══ Given data ══

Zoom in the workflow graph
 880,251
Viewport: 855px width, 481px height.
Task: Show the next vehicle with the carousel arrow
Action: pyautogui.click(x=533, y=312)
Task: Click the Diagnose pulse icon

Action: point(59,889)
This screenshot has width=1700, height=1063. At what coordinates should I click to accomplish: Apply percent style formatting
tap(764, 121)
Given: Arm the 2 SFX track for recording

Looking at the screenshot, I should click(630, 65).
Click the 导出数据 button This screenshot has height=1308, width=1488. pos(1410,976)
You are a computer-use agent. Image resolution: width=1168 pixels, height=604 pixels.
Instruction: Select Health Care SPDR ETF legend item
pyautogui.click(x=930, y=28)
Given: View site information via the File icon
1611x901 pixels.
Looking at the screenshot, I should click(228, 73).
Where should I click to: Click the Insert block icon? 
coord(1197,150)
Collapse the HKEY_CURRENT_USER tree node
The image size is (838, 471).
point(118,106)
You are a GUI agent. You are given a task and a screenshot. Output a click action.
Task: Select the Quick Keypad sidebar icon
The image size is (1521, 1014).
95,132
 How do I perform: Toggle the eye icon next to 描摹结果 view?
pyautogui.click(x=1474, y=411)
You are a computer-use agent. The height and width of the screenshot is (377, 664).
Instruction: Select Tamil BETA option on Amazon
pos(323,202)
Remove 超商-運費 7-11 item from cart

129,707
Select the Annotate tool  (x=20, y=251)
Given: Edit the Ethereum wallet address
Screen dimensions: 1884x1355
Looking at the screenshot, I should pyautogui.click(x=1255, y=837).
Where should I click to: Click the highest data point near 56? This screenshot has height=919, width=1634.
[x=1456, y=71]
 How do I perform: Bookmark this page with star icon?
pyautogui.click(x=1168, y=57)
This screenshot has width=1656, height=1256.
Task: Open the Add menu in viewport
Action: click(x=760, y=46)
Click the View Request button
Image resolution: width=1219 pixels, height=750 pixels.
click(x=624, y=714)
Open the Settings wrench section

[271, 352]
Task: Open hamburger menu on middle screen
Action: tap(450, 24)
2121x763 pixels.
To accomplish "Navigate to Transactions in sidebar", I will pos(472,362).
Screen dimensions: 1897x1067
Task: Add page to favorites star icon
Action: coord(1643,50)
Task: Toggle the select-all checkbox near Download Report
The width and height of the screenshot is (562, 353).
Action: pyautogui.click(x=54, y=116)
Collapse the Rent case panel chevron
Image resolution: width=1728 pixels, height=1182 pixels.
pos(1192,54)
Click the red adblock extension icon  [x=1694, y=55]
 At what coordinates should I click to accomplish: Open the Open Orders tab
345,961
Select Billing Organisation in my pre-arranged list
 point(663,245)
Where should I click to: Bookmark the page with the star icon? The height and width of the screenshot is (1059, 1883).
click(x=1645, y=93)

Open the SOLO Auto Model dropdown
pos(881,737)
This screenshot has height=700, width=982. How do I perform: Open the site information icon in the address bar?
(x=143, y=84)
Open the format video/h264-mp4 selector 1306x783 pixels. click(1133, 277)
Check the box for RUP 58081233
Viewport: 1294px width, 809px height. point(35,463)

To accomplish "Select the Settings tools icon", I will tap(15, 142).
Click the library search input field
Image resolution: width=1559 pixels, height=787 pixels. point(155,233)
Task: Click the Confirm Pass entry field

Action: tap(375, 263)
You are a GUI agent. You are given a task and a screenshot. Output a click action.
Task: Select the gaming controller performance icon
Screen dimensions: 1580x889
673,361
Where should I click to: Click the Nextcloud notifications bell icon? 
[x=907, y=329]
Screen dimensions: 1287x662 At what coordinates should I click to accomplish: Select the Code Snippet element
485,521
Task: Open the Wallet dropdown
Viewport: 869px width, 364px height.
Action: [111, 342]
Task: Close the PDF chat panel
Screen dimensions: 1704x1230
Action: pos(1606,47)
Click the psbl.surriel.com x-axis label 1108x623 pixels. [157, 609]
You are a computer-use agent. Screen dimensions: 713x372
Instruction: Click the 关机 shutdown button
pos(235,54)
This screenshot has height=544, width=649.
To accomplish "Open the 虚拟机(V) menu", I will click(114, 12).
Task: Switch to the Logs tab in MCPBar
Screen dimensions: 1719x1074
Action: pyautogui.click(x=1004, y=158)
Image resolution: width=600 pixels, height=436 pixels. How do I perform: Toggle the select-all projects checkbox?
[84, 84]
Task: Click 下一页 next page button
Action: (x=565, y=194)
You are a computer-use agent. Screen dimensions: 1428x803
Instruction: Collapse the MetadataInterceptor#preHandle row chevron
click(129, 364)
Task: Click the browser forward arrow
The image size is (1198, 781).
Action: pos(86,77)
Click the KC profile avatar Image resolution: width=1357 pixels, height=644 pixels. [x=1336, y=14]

═══

_Directions for this task:_ Would you copy every line of the entries that includes the word "computer"?

_Result below:_
You are a computer-use agent. Image resolution: width=1168 pixels, height=604 pixels.
You are a computer-use agent. The height and width of the screenshot is (377, 664).
You are a computer-use agent. Screen dimensions: 713x372
You are a computer-use agent. Screen dimensions: 1428x803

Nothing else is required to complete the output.